Practical interpretation: GPT-5.4 Nano gives measurable advantages for tasks needing long context, strict structured outputs, multilingual fidelity, strategic reasoning and safer refusals. Ministral 3 14B 2512 is cheaper and wins classification in our tests, making it a pragmatic choice where per-token cost or classification accuracy under tight budgets matters.
Pricing Analysis
Payload prices: GPT-5.4 Nano input $0.20/mtok and output $1.25/mtok; Ministral 3 14B 2512 input $0.20/mtok and output $0.20/mtok. Price ratio is 6.25× on output (payload's priceRatio). Assuming the common convention that 'mtok' = 1,000 tokens, round-trip (input+output) costs per million tokens are: GPT-5.4 Nano = ($0.20+$1.25)*1000 = $1,450/M tokens; Ministral = ($0.20+$0.20)*1000 = $400/M tokens. Output-only costs per million: GPT-5.4 Nano $1,250/M; Ministral $200/M. At scale that matters: 1M tokens/month → $1,450 vs $400 (difference $1,050); 10M → $14,500 vs $4,000 (difference $10,500); 100M → $145,000 vs $40,000 (difference $105,000). Who should care: startups and high-volume API customers with heavy output tokens (batch generation, user-facing chat at scale) will feel the gap; research or feature-flag experiments at low volume may prefer GPT-5.4 Nano's performance despite the cost.
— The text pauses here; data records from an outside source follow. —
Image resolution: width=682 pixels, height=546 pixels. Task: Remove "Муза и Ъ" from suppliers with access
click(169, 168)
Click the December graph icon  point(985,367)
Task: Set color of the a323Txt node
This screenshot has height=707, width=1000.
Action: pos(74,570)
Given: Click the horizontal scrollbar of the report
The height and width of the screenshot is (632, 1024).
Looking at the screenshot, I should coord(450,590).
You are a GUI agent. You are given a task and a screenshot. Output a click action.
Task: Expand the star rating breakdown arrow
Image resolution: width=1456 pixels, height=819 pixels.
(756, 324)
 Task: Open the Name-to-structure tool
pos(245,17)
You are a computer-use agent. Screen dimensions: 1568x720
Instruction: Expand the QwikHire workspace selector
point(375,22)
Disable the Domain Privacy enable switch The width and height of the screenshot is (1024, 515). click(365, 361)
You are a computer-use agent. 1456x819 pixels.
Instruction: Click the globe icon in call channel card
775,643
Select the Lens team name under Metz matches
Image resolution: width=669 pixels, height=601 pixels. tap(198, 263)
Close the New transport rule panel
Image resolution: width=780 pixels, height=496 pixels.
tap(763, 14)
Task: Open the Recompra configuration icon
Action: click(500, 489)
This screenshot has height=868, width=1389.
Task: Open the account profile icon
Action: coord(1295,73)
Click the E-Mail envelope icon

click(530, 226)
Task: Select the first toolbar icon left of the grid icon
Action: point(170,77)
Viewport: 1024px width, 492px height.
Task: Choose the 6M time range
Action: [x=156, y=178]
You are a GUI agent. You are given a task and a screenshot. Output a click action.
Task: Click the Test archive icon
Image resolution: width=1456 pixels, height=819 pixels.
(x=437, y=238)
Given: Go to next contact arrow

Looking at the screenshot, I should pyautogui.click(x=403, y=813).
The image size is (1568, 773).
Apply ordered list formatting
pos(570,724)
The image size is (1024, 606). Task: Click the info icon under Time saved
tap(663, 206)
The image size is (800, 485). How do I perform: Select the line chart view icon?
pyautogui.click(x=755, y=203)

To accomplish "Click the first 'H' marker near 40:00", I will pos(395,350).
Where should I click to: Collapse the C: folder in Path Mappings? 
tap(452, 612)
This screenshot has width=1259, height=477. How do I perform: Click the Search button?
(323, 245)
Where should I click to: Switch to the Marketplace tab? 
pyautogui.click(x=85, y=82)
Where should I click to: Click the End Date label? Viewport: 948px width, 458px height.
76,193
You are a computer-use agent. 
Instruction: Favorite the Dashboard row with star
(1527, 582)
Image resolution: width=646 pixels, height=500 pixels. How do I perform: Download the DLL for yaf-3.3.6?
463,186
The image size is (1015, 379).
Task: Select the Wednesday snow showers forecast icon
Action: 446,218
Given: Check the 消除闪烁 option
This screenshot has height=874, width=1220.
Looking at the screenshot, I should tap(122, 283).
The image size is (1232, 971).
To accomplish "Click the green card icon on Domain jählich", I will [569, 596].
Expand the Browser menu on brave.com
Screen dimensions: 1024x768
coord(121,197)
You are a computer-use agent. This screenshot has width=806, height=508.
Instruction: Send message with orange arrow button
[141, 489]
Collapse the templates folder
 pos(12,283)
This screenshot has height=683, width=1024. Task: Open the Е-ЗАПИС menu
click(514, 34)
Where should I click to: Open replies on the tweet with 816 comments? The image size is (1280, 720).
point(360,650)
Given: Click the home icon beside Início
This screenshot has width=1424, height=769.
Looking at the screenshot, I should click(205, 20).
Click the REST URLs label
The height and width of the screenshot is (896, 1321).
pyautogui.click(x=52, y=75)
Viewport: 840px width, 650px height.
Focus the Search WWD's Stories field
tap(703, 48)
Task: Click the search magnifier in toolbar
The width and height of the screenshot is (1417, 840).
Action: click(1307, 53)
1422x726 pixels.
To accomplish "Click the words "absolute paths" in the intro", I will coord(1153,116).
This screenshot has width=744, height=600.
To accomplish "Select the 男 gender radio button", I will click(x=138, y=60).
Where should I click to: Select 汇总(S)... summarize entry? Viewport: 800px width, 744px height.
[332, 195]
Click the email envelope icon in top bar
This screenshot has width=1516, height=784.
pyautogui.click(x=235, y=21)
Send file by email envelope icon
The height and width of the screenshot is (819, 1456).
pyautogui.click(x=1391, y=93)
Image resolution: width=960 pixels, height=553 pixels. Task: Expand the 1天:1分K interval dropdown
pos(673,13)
Real-World Cost Comparison
Bottom Line
Choose GPT-5.4 Nano if you need best-in-class long-context retrieval, strict schema/JSON outputs, multilingual support, stronger strategic reasoning, or higher AIME math performance in our testing — and you can absorb ~6.25× higher output costs. Choose Ministral 3 14B 2512 if you need a much lower-cost model for high-volume output, classification/routing at scale, or budget-constrained production where its 4/5 classification score and $0.20 output rate (payload) materially reduce monthly bills.
How We Test
We test every model against our 12-benchmark suite covering tool calling, agentic planning, creative problem solving, safety calibration, and more. Each test is scored 1–5 by an LLM judge. Read our full methodology.